• [Page extract]
::::
Pope Francis approved a note released by the Congregation for the Doctrine of Faith on Monday, condoning the use of coronavirus vaccines that have an indirect connection to abortion, saying it is "morally acceptable" to receive the vaccine.

"It is morally acceptable to receive Covid-19 vaccines that have used cell lines from aborted fetuses in their research and production process," the CDF wrote. "All vaccinations recognized as clinically safe and effective can be used in good conscience with the certain knowledge that the use of such vaccines does not constitute formal cooperation with the abortion from which the cells used in production of the vaccines derive."

The letter was signed by Cardinal Luis Ladaria Ferrer, the Vatican prefect, and Archbishop Giacomo Morandi, Vatican secretary. Pope Francis approved the text on Dec. 17 and released the note Monday.

The Pfizer-BioNTech and Moderna vaccines were involved in a commonly employed "confirmatory test" that relies on HEK293, a cell line derived from a human embryonic kidney cell from a fetus that was aborted in the 1970s. Because of this, some Catholics have expressed concerns about the ethics of getting the vaccine, with some calling for Catholics to "reject a vaccine which has been produced immorally."

The papal notice follows a similar missive from bishops in the United States who sanctioned getting the vaccine despite concerns from members of the Catholic community. One Texas church leader, Bishop Joseph Strickland, said that he "urge[d] all who believe in the sanctity of life to reject a vaccine which has been produced immorally."

"In view of the gravity of the current pandemic and the lack of availability of alternative vaccines, the reasons to accept the new COVID-19 vaccines from Pfizer and Moderna are sufficiently serious to justify their use, despite their remote connection to morally compromised cell lines," the committees wrote, referring to the use of HEK293-derived tests. "Being vaccinated safely against COVID-19 should be considered an act of love of our neighbor and part of our moral responsibility for the common good."

The CDF's note continues a trend in previous pronouncements, according to Vatican News. As recently as 2017, the Holy See said the value of vaccines and their distance from contemporary abortion practices "lead us to exclude that there is a morally relevant cooperation between those who use these vaccines today and the practice of voluntary abortion."

"The morality of vaccination depends not only on the duty to protect one's own health, but also on the duty to pursue the common good," the CDF said. "In the absence of other means to stop or even prevent the epidemic, the common good may recommend vaccination, especially to protect the weakest and most exposed."
::::
Dataset entries
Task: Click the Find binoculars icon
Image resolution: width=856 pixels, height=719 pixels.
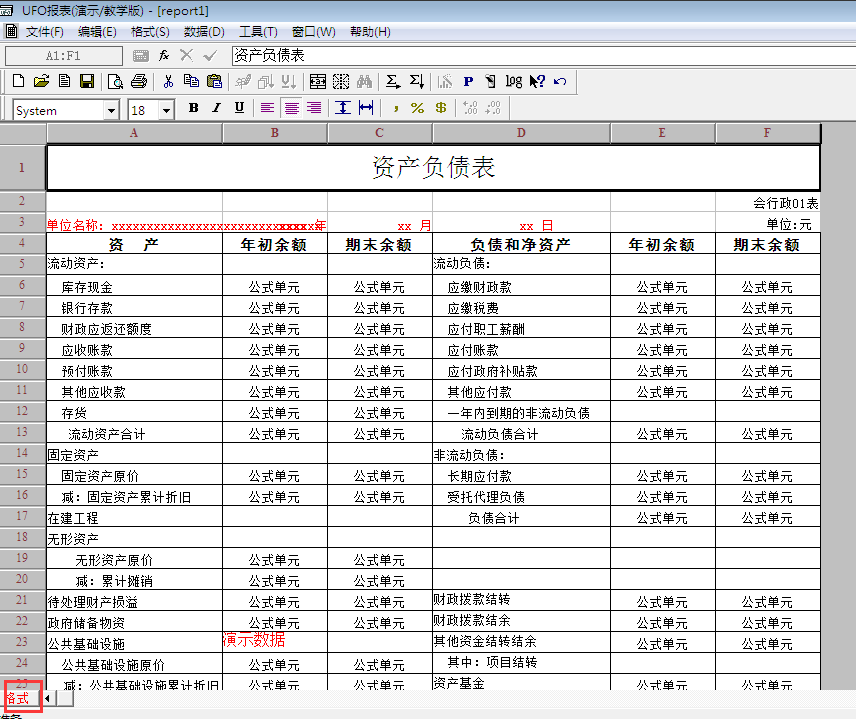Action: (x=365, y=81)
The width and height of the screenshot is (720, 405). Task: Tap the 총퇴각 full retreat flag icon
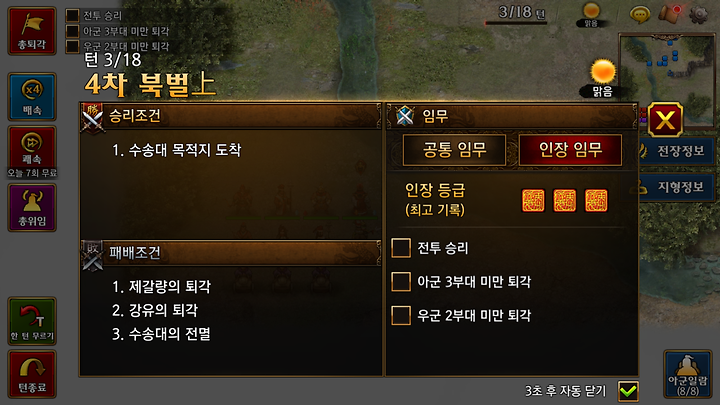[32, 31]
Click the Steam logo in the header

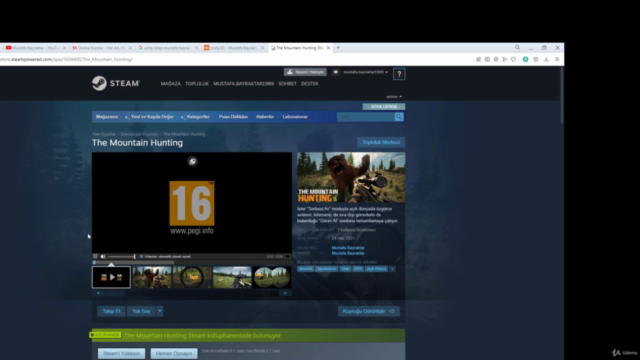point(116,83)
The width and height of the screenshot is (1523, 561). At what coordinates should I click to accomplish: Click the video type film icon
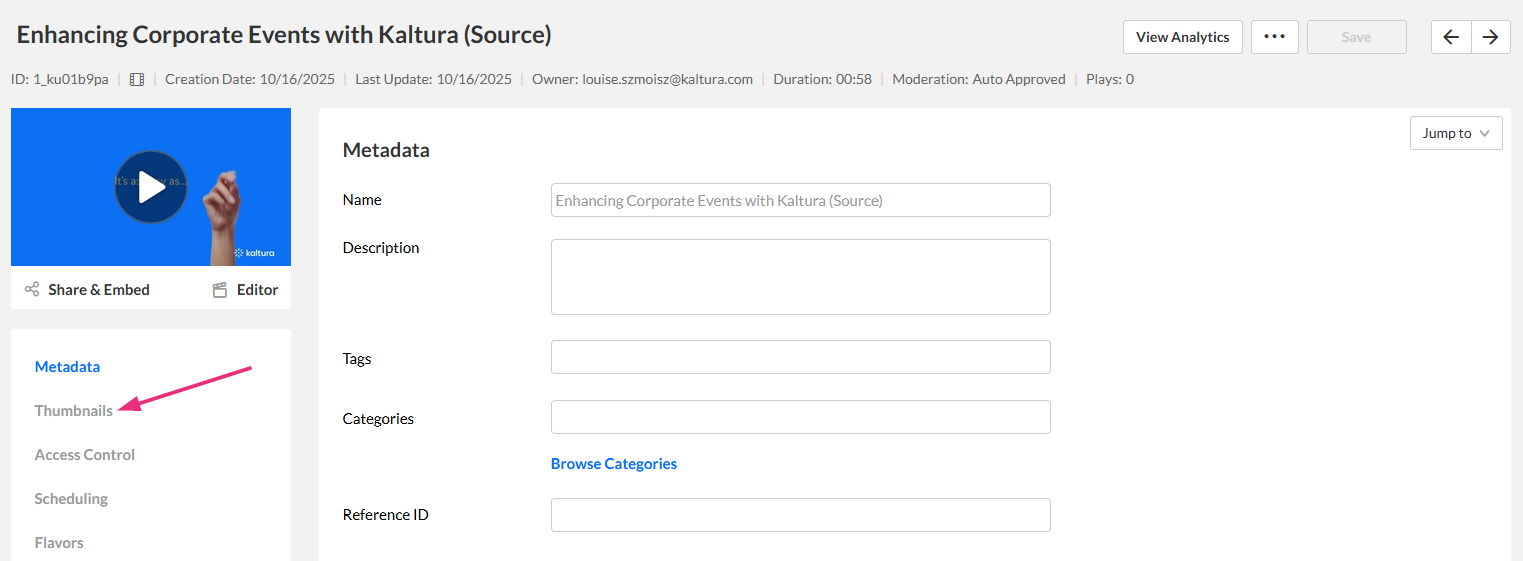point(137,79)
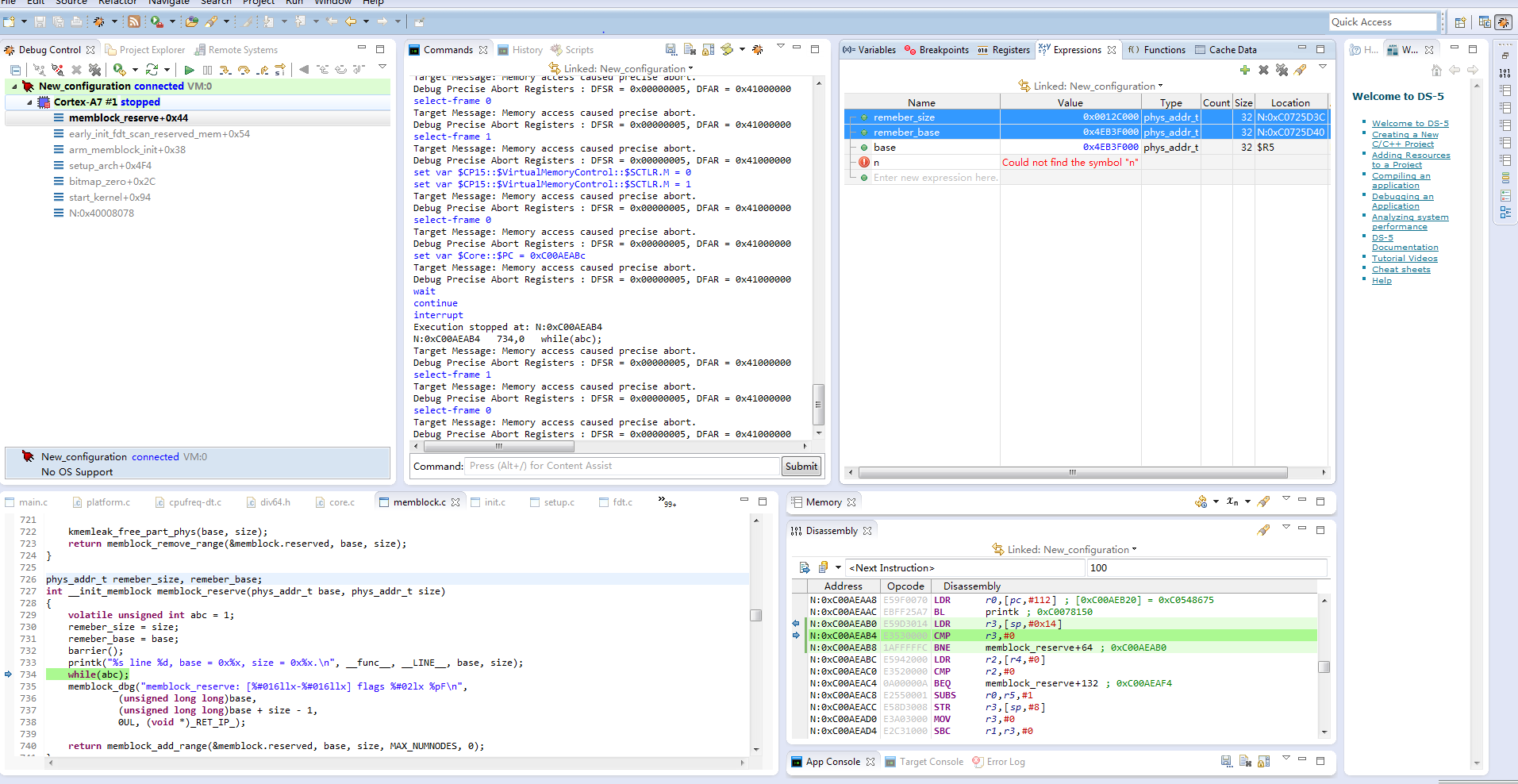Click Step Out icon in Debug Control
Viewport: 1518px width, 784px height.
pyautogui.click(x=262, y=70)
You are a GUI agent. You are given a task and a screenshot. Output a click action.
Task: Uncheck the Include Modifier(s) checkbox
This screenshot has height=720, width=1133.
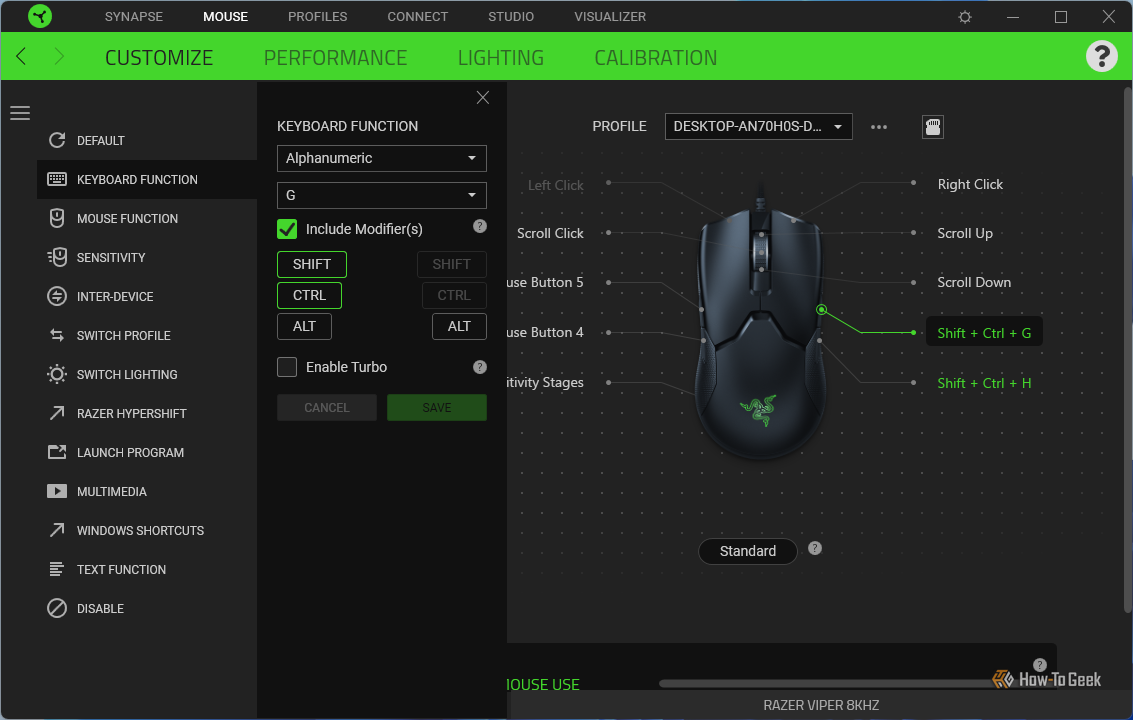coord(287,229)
::::
Reproduce the passage of the article on the Vatican's COVID-19 vaccine note from "Pope Francis approved a" up to and including "receive the vaccine.".

Pope Francis approved a note released by the Congregation for the Doctrine of Faith on Monday, condoning the use of coronavirus vaccines that have an indirect connection to abortion, saying it is "morally acceptable" to receive the vaccine.